Associate Director of Toxicology
W3Global · San Diego, CA · 2 wk ago
ScienceFull-time
Key Responsibilities
- Serve as the internal expert on mapping NAM findings to traditional in vivo results.
- Identify exactly where NAM data can fill gaps in animal data or explain off-target toxicities.
- Support the drafting of toxicology sections for IND-enabling programs, ensuring that human-relevant data is integrated effectively to support clinical entry strategy.
- Lead the design and interpretation of dose-range finding (DRF) and mechanistic toxicology studies that combine standard endpoints with high-fidelity NAM readouts.
- Manage and mentor a team of bench scientists, ensuring R&D and service-based projects are executed with high scientific rigor and technical accuracy.
- Direct complex in vitro assays, including high-content imaging, multiplexed biomarkers, and cell-cycle arrest endpoints.
- Drive the service pipeline forward by identifying new assays or endpoints that align with current client needs and FDA Modernization Act 2.0 trends.
- Act as a technical voice on client calls. Present complex datasets, defend scientific methodologies, and provide expert toxicological context to pharmaceutical partners.
- Partner with the commercial team to provide technical support, helping clients understand how our platform solves their specific safety hurdles (e.g., GI toxicity, liver liability).
- Oversee the creation of high-quality reports, figures, and slide decks that clearly articulate the value of NAM-based insights.
Required Qualifications
- PhD in Toxicology, Pharmacology, or a related field (e.g., Pathology).
- 3-7 years of experience in a CRO, Biotech, or Pharma environment.
- Direct experience with IND-enabling study design and a working knowledge of GLP/GCP requirements.
- Familiar with 3D models, organoids, or microphysiological systems (MPS).

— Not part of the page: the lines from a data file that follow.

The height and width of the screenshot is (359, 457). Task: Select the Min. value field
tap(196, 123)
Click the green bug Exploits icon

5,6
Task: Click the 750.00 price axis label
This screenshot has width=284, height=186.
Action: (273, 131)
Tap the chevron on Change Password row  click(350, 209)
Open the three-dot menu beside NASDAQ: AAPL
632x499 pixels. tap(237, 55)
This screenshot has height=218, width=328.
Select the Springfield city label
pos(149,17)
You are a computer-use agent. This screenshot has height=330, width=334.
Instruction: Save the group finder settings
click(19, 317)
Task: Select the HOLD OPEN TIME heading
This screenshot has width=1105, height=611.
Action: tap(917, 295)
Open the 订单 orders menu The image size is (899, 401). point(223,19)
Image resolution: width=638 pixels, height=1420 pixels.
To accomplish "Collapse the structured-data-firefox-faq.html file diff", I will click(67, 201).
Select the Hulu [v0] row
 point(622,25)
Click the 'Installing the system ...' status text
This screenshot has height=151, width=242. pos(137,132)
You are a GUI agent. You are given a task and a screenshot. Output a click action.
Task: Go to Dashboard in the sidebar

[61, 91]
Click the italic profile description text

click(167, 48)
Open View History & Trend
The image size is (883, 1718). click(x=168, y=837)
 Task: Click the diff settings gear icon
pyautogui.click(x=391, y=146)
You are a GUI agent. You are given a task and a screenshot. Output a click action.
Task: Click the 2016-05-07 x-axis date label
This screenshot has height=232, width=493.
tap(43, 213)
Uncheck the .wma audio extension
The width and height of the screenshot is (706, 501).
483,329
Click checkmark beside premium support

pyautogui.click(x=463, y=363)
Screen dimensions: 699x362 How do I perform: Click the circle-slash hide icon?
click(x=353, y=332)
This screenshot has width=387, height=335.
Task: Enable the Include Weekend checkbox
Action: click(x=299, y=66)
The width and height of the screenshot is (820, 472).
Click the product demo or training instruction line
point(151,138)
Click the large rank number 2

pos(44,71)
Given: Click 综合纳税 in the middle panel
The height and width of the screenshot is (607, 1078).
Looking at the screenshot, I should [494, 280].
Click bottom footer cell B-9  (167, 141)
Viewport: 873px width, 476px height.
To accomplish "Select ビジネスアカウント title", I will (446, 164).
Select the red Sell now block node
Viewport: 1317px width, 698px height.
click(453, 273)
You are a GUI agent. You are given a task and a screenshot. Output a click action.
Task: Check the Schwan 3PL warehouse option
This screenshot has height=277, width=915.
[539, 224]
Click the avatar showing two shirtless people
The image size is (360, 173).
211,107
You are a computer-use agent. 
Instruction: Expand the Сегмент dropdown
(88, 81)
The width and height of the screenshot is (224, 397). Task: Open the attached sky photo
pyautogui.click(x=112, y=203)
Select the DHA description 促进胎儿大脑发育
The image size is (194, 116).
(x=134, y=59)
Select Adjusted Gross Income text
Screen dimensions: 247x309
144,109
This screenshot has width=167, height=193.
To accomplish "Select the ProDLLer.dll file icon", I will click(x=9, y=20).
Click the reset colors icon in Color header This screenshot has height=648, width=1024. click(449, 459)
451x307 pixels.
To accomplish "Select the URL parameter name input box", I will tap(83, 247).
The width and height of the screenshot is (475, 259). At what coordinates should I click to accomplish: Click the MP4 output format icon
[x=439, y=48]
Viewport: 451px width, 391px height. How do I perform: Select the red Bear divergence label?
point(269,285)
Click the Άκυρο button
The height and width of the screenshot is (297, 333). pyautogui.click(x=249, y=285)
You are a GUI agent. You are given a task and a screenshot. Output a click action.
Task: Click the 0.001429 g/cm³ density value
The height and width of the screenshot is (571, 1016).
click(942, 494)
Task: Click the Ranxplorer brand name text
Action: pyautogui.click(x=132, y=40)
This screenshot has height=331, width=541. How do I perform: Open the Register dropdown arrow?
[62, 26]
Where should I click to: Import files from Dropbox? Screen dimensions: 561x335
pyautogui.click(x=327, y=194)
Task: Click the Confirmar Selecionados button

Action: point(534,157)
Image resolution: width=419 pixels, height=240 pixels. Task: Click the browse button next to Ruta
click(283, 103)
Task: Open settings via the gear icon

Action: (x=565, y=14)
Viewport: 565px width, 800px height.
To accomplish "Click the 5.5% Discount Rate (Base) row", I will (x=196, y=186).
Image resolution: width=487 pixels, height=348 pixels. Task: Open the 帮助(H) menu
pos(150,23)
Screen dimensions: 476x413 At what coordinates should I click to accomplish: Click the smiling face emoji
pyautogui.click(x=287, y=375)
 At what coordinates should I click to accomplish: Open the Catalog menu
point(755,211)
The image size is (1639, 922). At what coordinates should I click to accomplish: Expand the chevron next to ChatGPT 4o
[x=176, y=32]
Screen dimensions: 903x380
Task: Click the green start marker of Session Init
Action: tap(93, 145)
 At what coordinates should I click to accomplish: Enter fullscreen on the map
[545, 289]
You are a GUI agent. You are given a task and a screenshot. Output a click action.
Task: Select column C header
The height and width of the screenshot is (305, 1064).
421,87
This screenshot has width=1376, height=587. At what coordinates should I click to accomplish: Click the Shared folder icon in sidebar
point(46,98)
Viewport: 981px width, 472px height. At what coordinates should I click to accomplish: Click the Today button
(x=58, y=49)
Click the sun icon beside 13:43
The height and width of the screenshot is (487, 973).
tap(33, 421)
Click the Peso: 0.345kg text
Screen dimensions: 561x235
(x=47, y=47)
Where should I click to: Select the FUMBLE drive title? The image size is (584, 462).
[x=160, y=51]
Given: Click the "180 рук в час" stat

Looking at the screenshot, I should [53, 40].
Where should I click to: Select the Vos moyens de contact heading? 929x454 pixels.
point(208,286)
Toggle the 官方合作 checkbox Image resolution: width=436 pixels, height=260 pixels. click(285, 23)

- A track record of successfully managing scientists or project teams in a fast-paced laboratory setting.
- Excellent communication skills, written and verbal.
Preferred Qualifications
- Board Certification (DABT) is a significant plus.
- Experience in specific modalities (e.g., small molecules, ADCs, Monoclonal Antibodies, or Cell & Gene Therapy).
- Experience with Digital Pathology or AI-driven toxicity prediction tools.
- Knowledge of the FDA Modernization Act 2.0 and its practical application in current regulatory submissions.